# [GIVEN TASK 1]
In the rows that follow, reproduce everything from the line containing "The height and" down to the line containing "pyautogui.click(x=1244, y=762)", with both of those lines included. Omit the pictures from your answer.

TRU’s Actors Workshop Theatre is set to welcome its second production of the 2017-18 season with two one-act plays sure to make the audience laugh.

Laundry and Bourbon and its accompanying act Lone Star are written by James MacLure and directed by theatre faculty member Robin Nichol. Both are relatable comedies with great gossip and nostalgia.

Set in Texas in 1973, Laundry and Bourbon focuses on two best friends. Hattie, played by Ashley Hiibner and Elizabeth, played by Brittney Martens, are spending an afternoon together on the porch when their ‘friend’ Amy-Lee, played by Shannon Cooper, shows up. Amy-Lee is considered an outsider. In this Texan community, the people are simpler whereas she holds herself above the others. Her husband owns the local appliance shop and Amy-Lee’s wealth makes her known and hated in the community.

“Amy-Lee is self-righteous and God fearing and loves to gossip but pretends that she hates it,” Cooper said.

That penchant for gossip often gets her in trouble, but her ego makes her believe that she can get out of any unsavoury situation.

Laundry and Bourbon also features Hattie, the only mother of the group. Hiibner’s character is tougher than her female counterparts due to her parenting experience. Hiibner also felt that Hattie was the “crazier of the two” when she described her relationship with Elizabeth.

# [GIVEN TASK 2]
According to the theatre article, in what place and year is Laundry and Bourbon set?

# [THE INPUT]
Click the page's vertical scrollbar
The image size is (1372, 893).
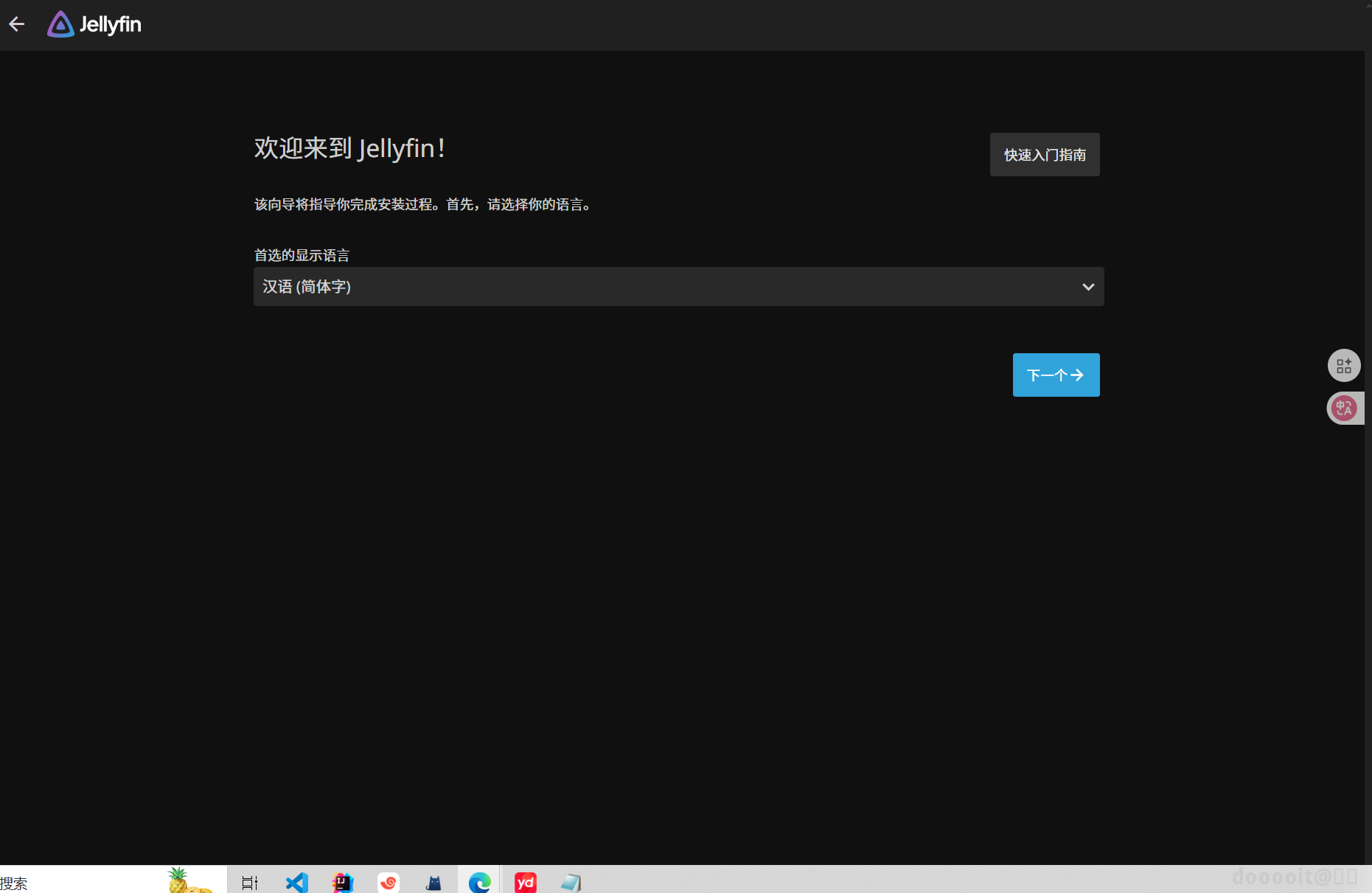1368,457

--

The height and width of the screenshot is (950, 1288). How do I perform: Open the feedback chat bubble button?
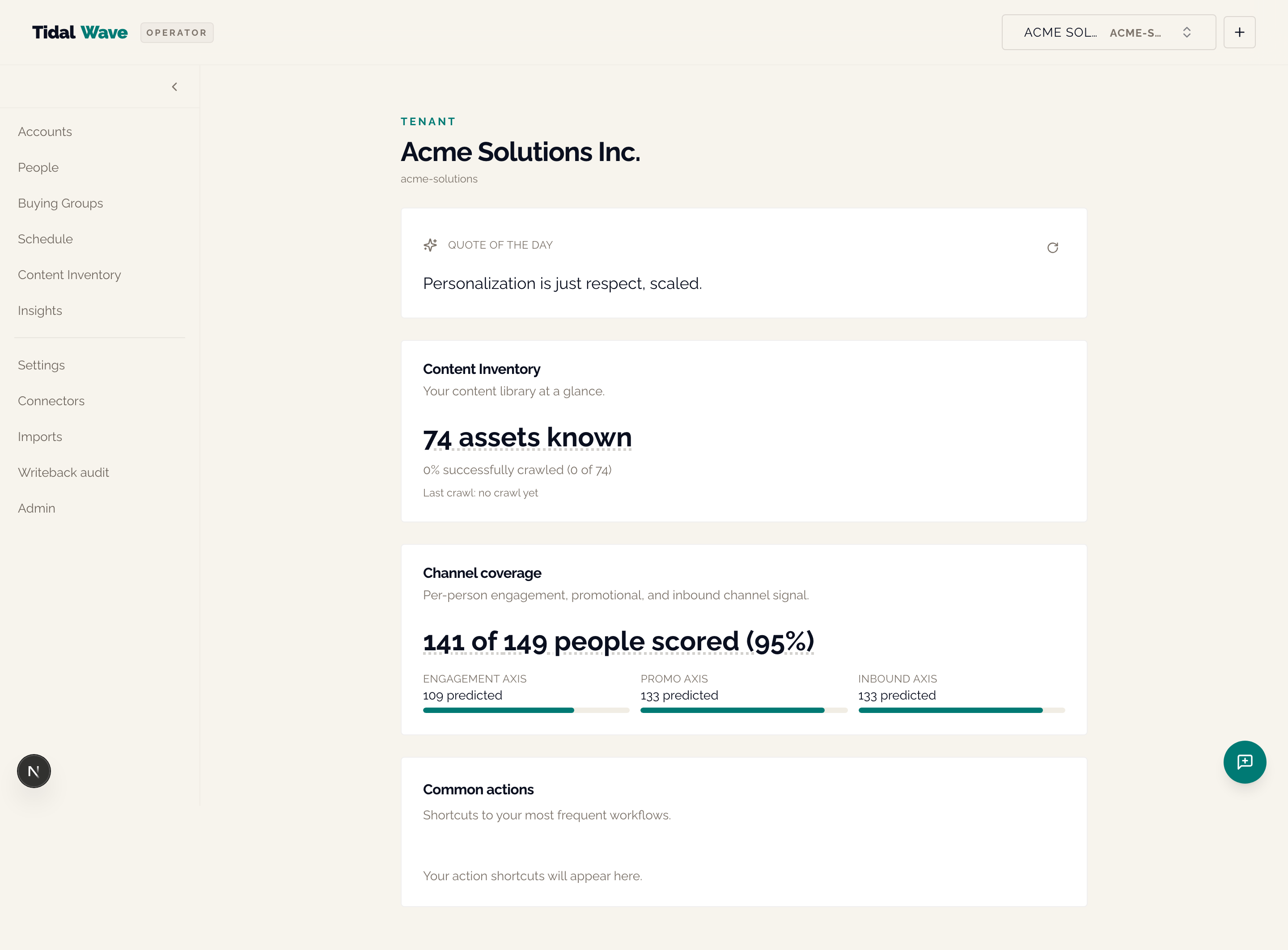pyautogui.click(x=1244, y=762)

# [CORRECT ANSWER 1]
The height and width of the screenshot is (950, 1288). How do I perform: Open the feedback chat bubble button?
pyautogui.click(x=1244, y=762)

# [CORRECT ANSWER 2]
Texas in 1973.